I was torn between getting Dynasty Warriors 7 or Gears of War 3. With the assistance of a coin toss I split the difference and got Space Marine.

The story for Space Marine is actually pretty good, containing fun double crosses and betrayals. And the clever player can understand the plot even if you're not a Warhammer 40K fan. You just have to pick up on what everything is supposed to be. Space Marines are super soldiers, Imperial Guard is the Army, and let's say Inquisitors are intelligence agents (not the most accurate analogy, but it works for the story). Once you get past the vocabulary the story makes sense even to non-fans of 40K. Unfortunately the dialogue isn't so accommodating, and the non-fan will have to muddle through discussions on heresy, the Warp, xenos, and the Codex Astartes.

As for gameplay, Space Marine is nominally a third person shooter. I've found this to be a lie, as it's actually more of a Dynasty Warriors game than Dynasty Warriors 6 was. Once I got within melee range and started banging out X, X, X, Y combos things started to feel oddly familiar. The game is designed to reward aggression, and it does so admirably. While there are some enemies who sit on unreachable ledges demanding ranged weapons, most are content to sprint directly towards you. Ranged weapons seem more for thinning the ranks of a horde or softening up a tough enemy before you get into close quarters. And there is no cover system, unless manually strafing behind a wall counts. And no ducking, you stand up at all times. If anything, melee is safer for you. Like the original Halo, you have armor that regenerates over time and health that does not. To restore health, you have to perform melee executions on enemies. This is where presentation makes all the difference in the world, as the animation, tasteful use of slow motion, and giving the player free camera control all make the execution animations very satisfying. Presuming there isn't a weird clipping issue that has your enemy four feet to your left while being killed or disappearing behind a concrete wall. It still satisfying, as I've found myself performing executions, yelling some variant on "fuck you" at the television, and coming away from the experience feeling strangely fulfilled.

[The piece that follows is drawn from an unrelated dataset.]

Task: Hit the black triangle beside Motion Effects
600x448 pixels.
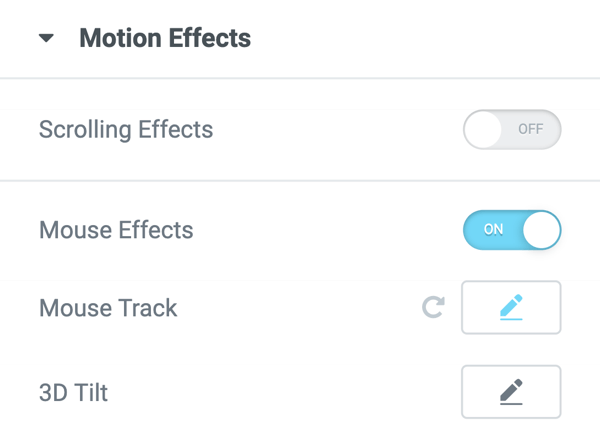Action: [45, 39]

The game isn't flawless. While new enemies are introduced at a healthy pace, weapons are not and you'll sometimes find yourself replacing a weapon with a new weapon before you've even learned how it works. The reloads are annoying as well. Reloading while you have ammo is faster than reloading an empty clip (for some reason), but if you manually reload an empty clip you can mistakenly think you're reloading a partial clip, which throws off your timing. And the timing is hard to learn because the reload animations are so subtle I'm not entirely sure they exist at all. And melee attacks or firing a partial clip cancels the reload, which just further confuses things.

Space Marine isn't a game that's going to revolutionize the industry or even the genre. The setting is too niche for the mainstream and being the bastard child of Dynasty Warriors and Gears of War is too niche for it's own genre (which is...?). Great game, no. Good game, yes. Enthusiastically yes. I'm having fun with this game. And isn't that the point of games in the first place.